**Lesetext:**
--------------------------------------------------

Ein gut gelauntes „Hello“ singt Künstlerin Susana de Val von ihrem Balkon, als die Nachmittagssonne noch einmal alles gibt und sich filmreif über das beschauliche Wohngebiet legt. Die Straße „Am Hechenberg“ liegt in einem ruhigen Viertel in Mainz-Hechtsheim. Drumherum ist es grün, es wird gejoggt, geradelt, Kinder spielen auf einer abgelegenen Wiese, und die Nachbarn grüßen im Vorbeigehen. „Hier bin ich aufgewachsen. Einige der Anwohner kennen mich, seit ich ein kleines Kind war“, sagt Markus Haub. Sein Vater war einer der ersten Grundstückseigentümer, die ein Haus in der Straße bauten. Das war Mitte der 60er Jahre und weil er Gefallen an der Umgebung fand und sich eine gute Gelegenheit bot, baute er 1980 nebenan gleich noch ein zweites. Das Planen und Bauen von Häusern war für den Konstrukteur und Handwerker, der in diesem Jahr verstarb, eine Leidenschaft. „Ich glaube das Wort ‚solide‘ hätte seine Arbeitswei- se sehr gut beschrieben“, so der Sohn, der sich die Frage stellen musste, wie es mit dem Haus weitergeht.

--------------------------------------------------

**Rohdaten:**
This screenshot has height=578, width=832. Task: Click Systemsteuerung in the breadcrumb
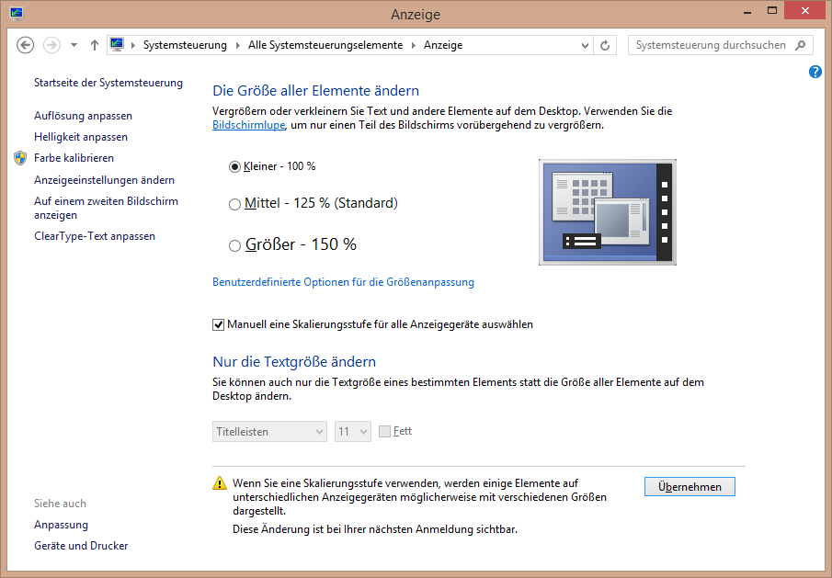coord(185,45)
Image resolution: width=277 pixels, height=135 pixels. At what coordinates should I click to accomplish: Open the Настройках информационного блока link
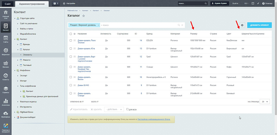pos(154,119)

--------------------------------------------------

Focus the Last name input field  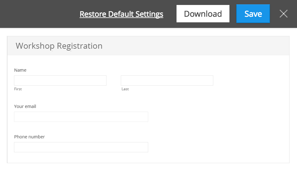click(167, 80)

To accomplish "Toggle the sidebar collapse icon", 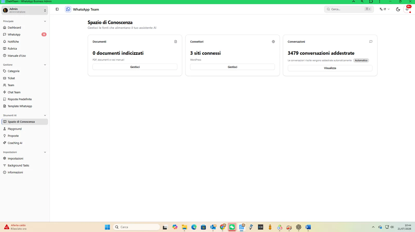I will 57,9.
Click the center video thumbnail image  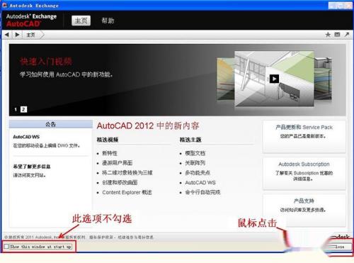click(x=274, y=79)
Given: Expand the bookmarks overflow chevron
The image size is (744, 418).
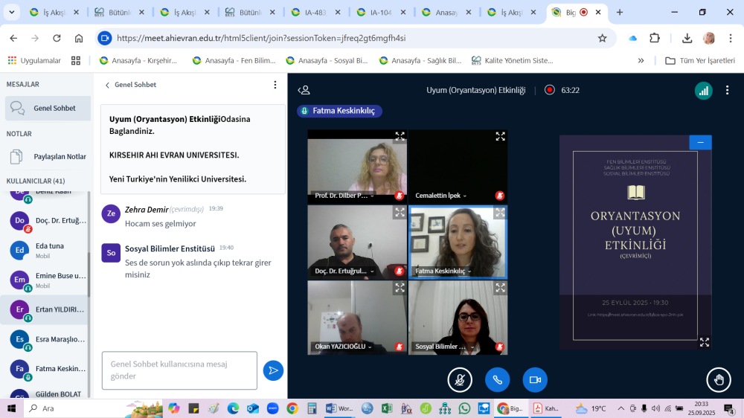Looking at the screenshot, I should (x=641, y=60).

--------------------------------------------------

**Deine Aufgaben:**
1. Erkläre anhand des Lesetexts, warum der Vater von Markus Haub 1980 nebenan ein zweites Haus baute.
2. In welchem Mainzer Stadtteil liegt laut Lesetext die Straße „Am Hechenberg“?

**Lösungen:**
1. Er hatte Gefallen an der Umgebung gefunden, und es bot sich eine gute Gelegenheit. Deshalb baute er neben seinem ersten Haus gleich noch ein zweites.

2. In Mainz-Hechtsheim.